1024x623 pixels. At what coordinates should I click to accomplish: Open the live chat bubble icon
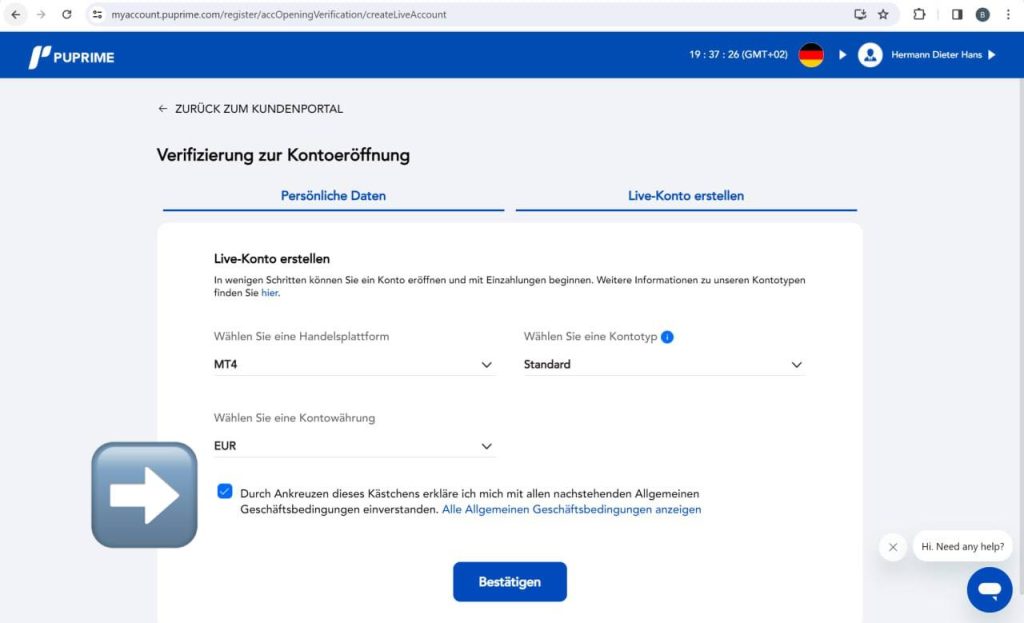tap(989, 589)
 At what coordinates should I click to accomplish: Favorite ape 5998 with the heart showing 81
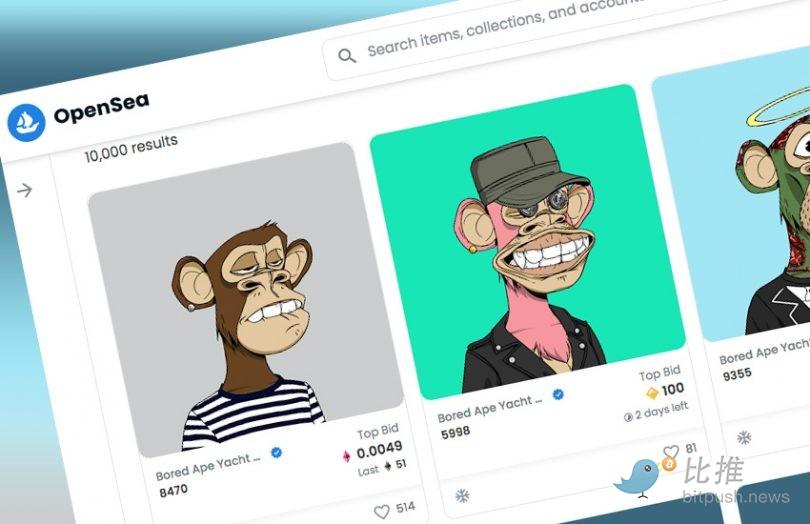coord(671,452)
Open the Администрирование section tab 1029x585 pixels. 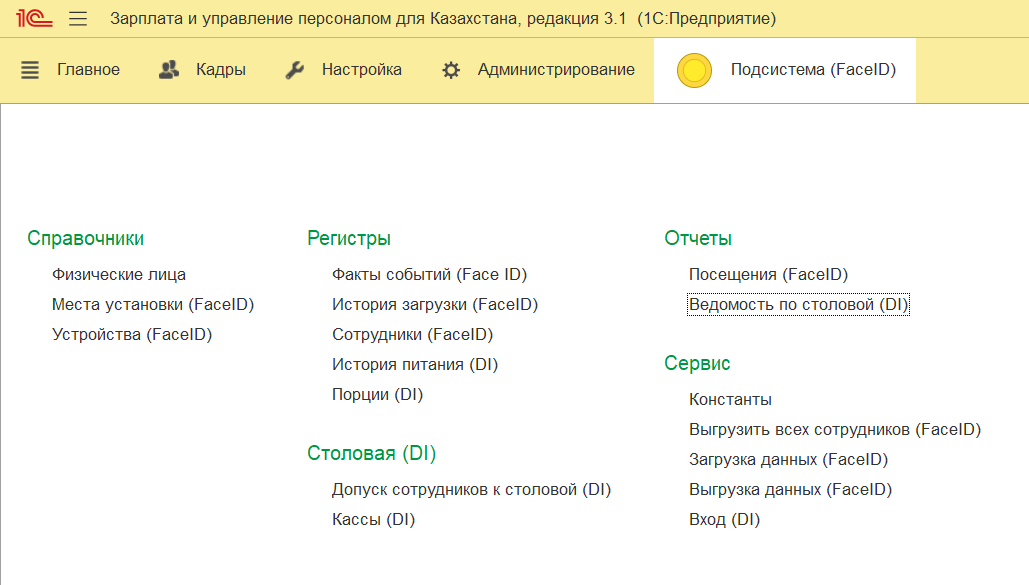[555, 70]
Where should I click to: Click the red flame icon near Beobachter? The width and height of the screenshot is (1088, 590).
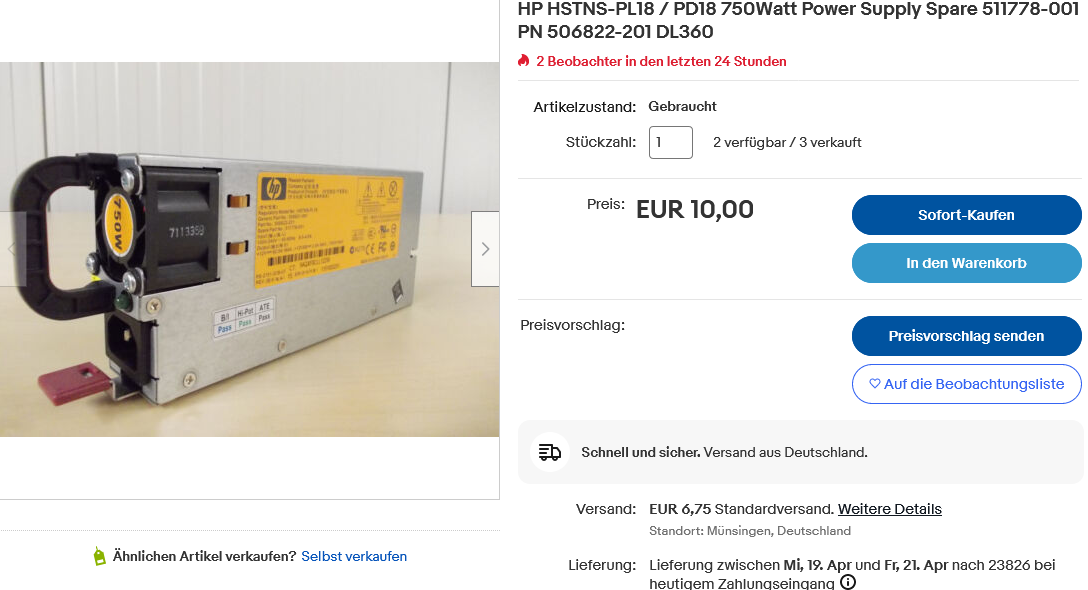(x=524, y=61)
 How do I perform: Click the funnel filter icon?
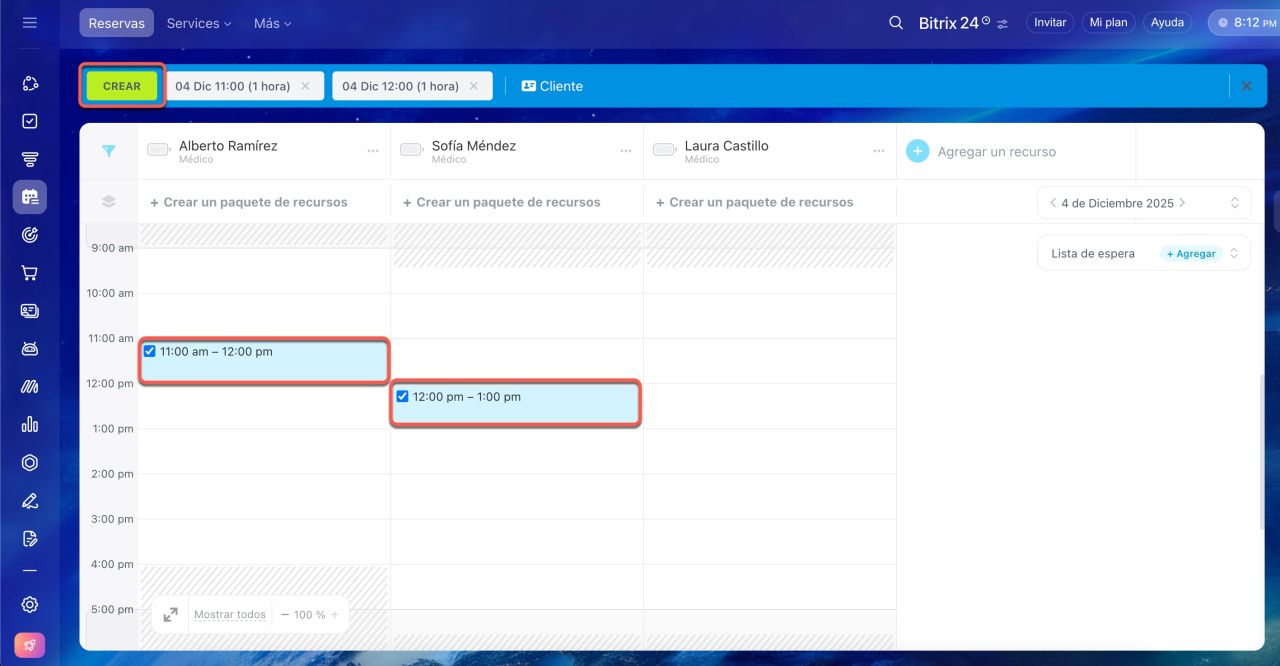tap(109, 151)
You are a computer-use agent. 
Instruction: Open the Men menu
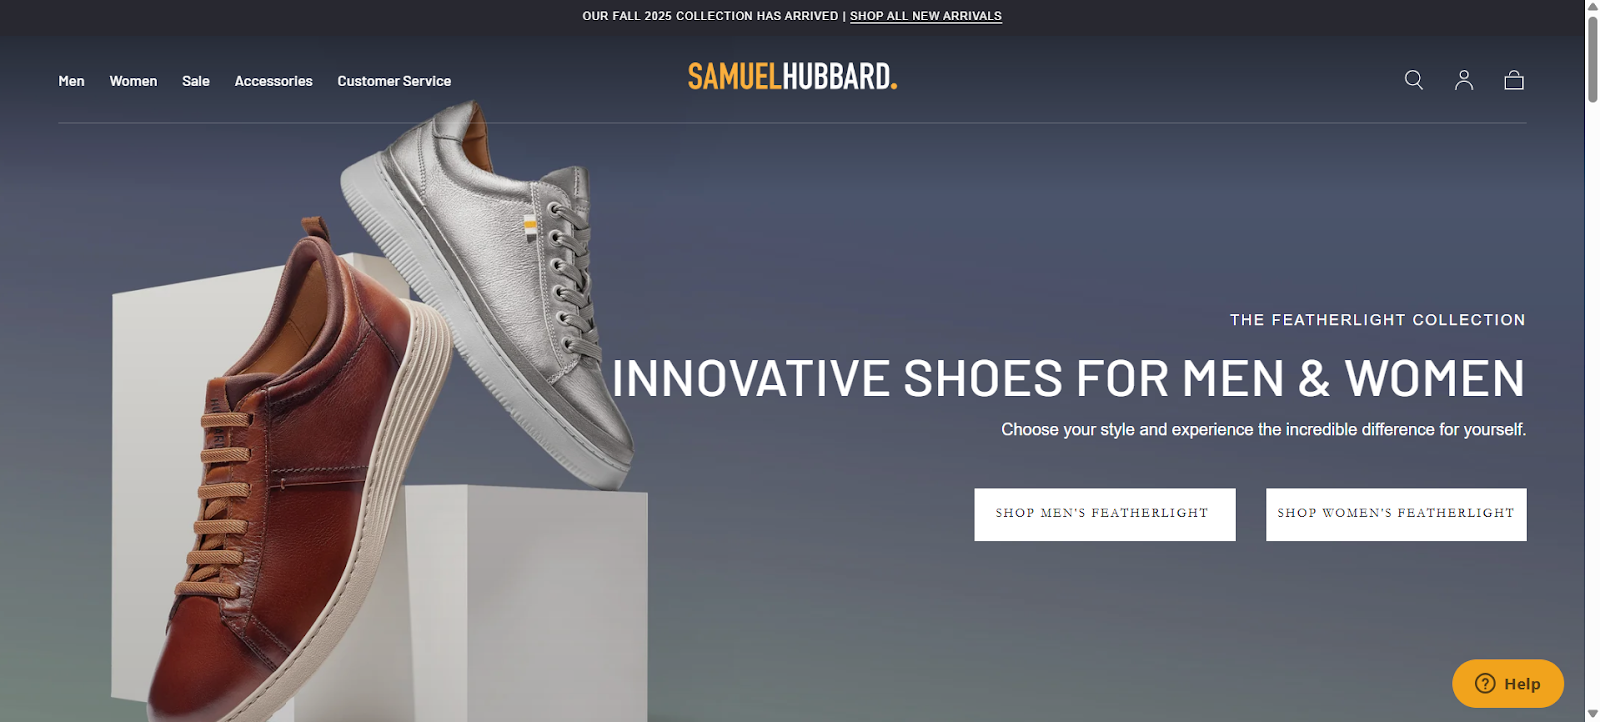pos(71,81)
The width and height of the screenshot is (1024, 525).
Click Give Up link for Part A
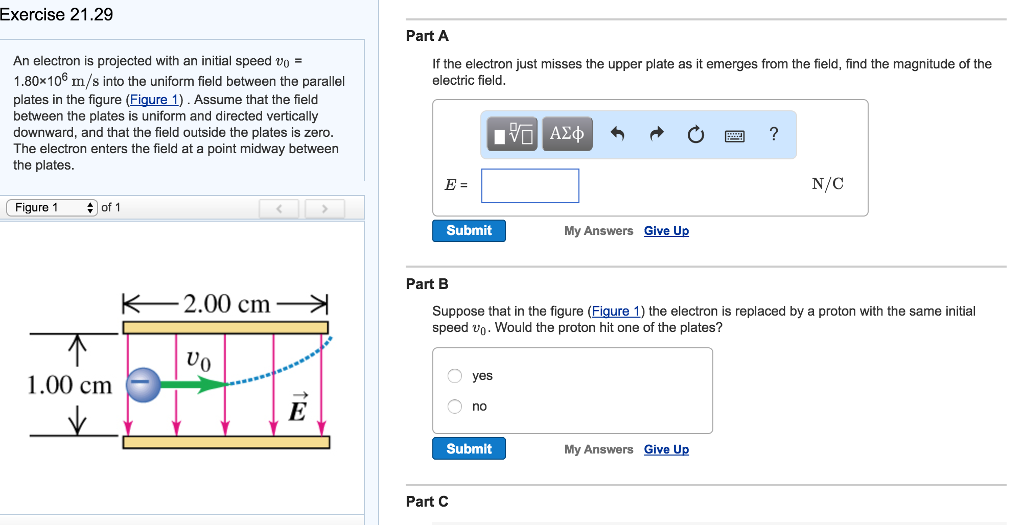(x=666, y=231)
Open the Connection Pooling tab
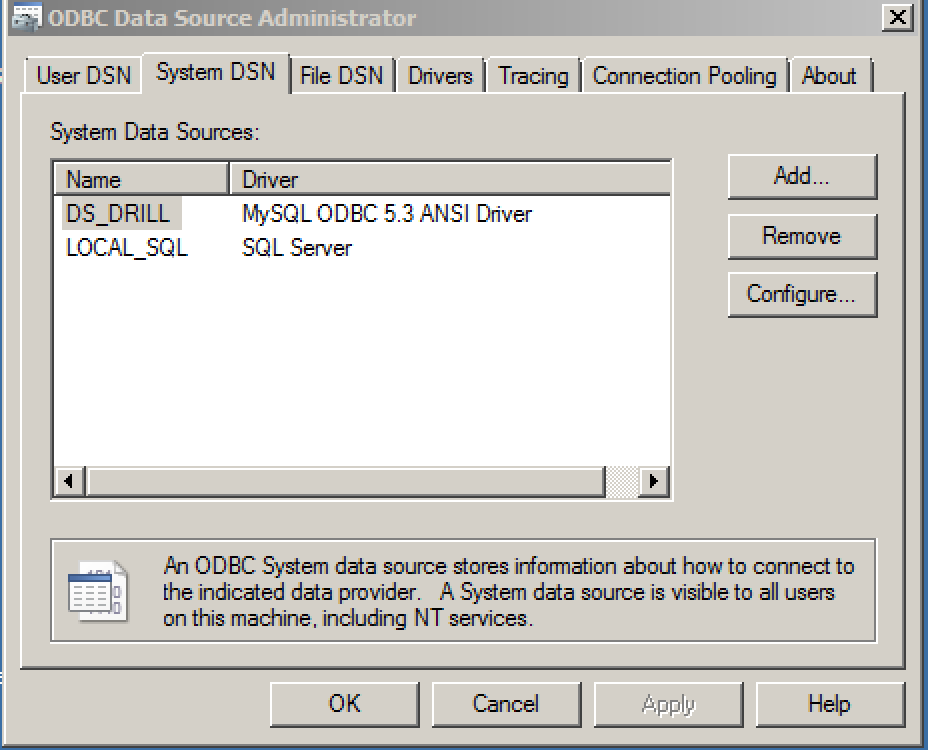928x750 pixels. click(x=685, y=76)
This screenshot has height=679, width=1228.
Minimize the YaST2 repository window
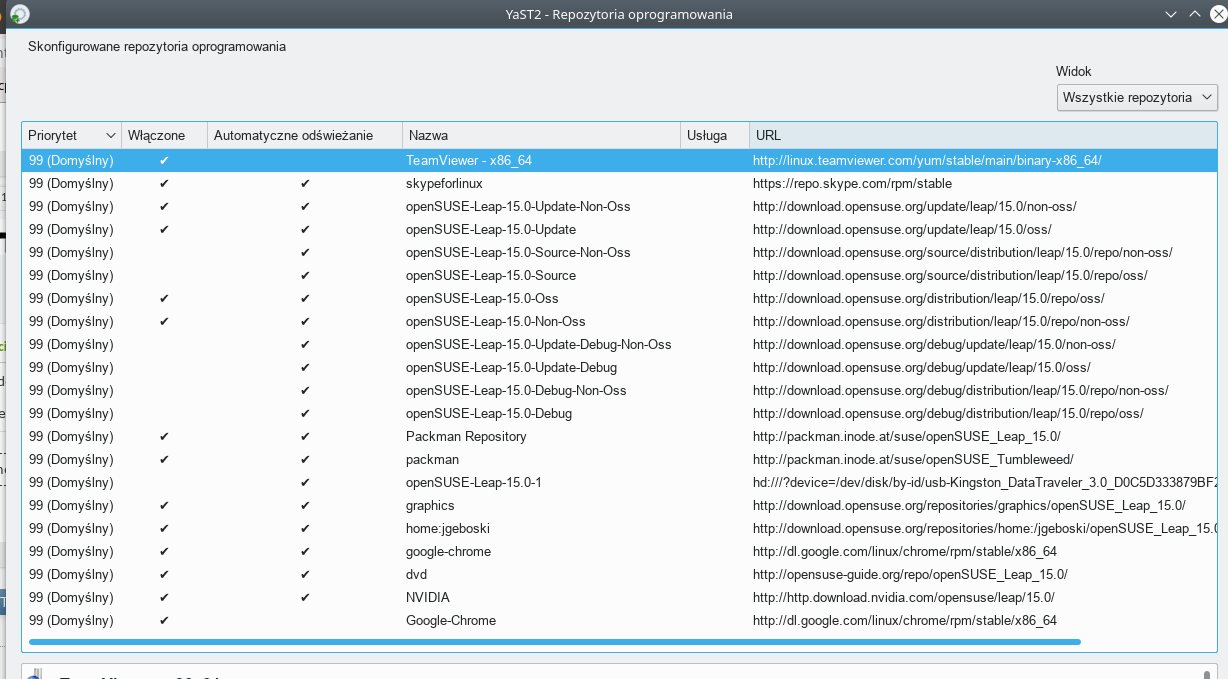pos(1171,14)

+ + + + + + +

* [Task objective]
This task calls for restating, word for word, each line from the line holding "Open the Connection Pooling tab" through the end of the material, pictures left out.

* [Response below]
Open the Connection Pooling tab
928x750 pixels. click(x=685, y=76)
This screenshot has height=679, width=1228.
Minimize the YaST2 repository window
pos(1171,14)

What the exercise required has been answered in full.